> _Work item_
Exactly as written, give again the line with "You are a computer-use agent. This" and all subsequent lines through the end of the records.

Top of Extracted data

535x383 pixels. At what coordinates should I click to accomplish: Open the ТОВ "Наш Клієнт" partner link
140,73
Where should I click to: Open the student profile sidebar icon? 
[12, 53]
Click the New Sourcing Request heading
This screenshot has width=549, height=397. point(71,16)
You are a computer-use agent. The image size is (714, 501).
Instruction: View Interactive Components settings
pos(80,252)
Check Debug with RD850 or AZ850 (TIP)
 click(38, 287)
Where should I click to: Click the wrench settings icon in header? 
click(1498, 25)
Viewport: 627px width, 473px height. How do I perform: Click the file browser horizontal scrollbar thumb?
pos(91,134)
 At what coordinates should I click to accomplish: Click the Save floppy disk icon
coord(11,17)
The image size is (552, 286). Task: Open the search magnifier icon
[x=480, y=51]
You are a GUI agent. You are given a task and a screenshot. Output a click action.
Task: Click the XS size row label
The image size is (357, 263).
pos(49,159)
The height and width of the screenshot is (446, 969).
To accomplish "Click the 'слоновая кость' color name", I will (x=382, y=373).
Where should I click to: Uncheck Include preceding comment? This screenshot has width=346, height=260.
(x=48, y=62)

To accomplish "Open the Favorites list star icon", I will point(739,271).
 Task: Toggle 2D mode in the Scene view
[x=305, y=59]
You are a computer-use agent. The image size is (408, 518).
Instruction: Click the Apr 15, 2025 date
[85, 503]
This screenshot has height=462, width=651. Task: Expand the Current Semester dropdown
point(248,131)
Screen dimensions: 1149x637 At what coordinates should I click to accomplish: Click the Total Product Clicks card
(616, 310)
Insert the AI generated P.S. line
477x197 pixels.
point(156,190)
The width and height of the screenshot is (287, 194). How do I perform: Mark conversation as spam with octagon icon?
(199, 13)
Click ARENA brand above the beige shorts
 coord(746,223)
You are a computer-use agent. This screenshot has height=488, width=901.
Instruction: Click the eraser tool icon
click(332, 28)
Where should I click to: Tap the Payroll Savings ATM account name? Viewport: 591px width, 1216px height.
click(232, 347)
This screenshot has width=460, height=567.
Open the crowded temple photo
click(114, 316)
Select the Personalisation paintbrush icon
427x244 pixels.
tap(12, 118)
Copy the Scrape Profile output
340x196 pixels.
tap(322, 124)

Bottom of Extracted data

> _Result of this exercise_
You are a computer-use agent. This screenshot has height=488, width=901.
Instruction: Click the eraser tool icon
click(332, 28)
Where should I click to: Tap the Payroll Savings ATM account name? Viewport: 591px width, 1216px height.
click(232, 347)
This screenshot has width=460, height=567.
Open the crowded temple photo
click(114, 316)
Select the Personalisation paintbrush icon
427x244 pixels.
tap(12, 118)
Copy the Scrape Profile output
340x196 pixels.
tap(322, 124)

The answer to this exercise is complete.